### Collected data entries

──────────────────────────────

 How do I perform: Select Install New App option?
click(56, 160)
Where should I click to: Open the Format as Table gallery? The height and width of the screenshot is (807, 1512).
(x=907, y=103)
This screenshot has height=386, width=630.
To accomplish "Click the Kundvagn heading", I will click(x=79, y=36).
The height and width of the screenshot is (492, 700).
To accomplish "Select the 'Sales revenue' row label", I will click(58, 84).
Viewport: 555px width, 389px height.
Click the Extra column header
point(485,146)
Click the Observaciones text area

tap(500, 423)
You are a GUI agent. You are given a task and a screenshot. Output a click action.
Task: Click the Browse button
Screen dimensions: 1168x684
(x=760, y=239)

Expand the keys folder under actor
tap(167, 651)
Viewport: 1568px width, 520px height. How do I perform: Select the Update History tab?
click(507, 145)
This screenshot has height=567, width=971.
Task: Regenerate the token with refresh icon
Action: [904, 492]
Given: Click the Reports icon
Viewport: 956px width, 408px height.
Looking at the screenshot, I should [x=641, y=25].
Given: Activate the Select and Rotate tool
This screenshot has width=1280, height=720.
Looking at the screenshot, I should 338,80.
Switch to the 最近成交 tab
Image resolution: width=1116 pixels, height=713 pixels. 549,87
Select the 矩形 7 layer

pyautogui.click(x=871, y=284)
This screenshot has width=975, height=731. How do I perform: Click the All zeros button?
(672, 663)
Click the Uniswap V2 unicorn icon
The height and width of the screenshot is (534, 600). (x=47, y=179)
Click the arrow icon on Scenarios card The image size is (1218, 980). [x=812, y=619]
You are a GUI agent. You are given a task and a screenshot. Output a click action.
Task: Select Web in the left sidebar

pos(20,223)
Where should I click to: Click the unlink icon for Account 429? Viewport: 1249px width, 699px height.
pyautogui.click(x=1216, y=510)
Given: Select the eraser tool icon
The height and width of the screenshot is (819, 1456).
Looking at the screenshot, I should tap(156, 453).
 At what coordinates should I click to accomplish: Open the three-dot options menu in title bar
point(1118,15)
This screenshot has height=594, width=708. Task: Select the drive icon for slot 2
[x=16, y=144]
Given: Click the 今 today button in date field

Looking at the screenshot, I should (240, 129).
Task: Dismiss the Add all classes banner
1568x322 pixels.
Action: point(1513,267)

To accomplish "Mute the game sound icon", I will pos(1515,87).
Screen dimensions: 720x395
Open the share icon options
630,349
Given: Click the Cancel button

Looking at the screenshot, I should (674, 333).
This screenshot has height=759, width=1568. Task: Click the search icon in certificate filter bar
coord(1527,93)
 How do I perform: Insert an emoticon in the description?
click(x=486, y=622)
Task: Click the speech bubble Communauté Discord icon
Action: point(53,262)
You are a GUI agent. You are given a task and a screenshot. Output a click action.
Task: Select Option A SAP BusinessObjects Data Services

──────────────────────────────

Copy all the lines above that hold the string "will".

To accomplish "Click the Kundvagn heading", I will click(x=79, y=36).
To accomplish "Select the 'Sales revenue' row label", I will click(58, 84).
To accomplish "Mute the game sound icon", I will pos(1515,87).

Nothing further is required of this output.